- **What is required**:
Filter the entries below down to the lines that hold "computer".

- **Recorded information**:
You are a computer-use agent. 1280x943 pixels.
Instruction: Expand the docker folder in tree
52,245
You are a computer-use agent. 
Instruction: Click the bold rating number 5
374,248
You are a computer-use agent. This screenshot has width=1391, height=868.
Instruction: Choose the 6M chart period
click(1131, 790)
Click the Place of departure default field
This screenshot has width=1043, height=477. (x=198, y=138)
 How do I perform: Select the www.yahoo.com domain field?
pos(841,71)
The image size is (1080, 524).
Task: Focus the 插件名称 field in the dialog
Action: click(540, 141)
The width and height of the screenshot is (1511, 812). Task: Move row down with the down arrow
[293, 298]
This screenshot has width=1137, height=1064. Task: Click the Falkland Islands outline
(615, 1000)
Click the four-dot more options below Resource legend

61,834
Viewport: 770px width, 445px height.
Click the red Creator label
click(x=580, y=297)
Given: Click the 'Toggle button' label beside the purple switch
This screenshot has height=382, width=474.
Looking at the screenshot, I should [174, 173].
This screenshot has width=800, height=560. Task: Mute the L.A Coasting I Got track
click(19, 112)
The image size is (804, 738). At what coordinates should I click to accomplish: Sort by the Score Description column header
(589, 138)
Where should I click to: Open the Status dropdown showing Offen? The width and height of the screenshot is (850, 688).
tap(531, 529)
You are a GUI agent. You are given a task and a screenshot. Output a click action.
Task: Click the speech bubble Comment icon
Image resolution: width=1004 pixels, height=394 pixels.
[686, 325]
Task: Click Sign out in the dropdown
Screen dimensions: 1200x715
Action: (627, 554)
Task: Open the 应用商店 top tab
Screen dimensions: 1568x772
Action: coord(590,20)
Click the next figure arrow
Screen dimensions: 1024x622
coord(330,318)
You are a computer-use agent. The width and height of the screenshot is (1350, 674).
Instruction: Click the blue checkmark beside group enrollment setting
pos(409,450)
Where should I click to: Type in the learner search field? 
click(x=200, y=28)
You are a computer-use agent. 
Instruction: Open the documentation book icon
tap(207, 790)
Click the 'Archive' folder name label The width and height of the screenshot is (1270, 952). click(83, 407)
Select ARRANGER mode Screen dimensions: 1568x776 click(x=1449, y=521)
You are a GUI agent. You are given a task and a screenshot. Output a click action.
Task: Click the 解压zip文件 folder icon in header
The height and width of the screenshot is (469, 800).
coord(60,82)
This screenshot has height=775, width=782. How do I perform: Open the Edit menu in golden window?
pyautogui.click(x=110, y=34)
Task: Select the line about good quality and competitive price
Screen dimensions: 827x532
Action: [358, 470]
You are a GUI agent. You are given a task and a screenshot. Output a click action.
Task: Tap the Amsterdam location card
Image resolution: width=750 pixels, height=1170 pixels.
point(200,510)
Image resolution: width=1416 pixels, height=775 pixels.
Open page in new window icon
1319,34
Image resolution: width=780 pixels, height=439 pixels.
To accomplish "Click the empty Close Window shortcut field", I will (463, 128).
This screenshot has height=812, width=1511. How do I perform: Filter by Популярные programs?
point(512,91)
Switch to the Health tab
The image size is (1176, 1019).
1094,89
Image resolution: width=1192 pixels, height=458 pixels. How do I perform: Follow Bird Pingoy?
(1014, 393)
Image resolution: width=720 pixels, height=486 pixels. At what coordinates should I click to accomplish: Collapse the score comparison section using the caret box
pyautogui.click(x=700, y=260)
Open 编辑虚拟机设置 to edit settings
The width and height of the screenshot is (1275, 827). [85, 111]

- **Output for this task**:
You are a computer-use agent. 1280x943 pixels.
You are a computer-use agent. 
You are a computer-use agent. This screenshot has width=1391, height=868.
You are a computer-use agent. The width and height of the screenshot is (1350, 674).
You are a computer-use agent. 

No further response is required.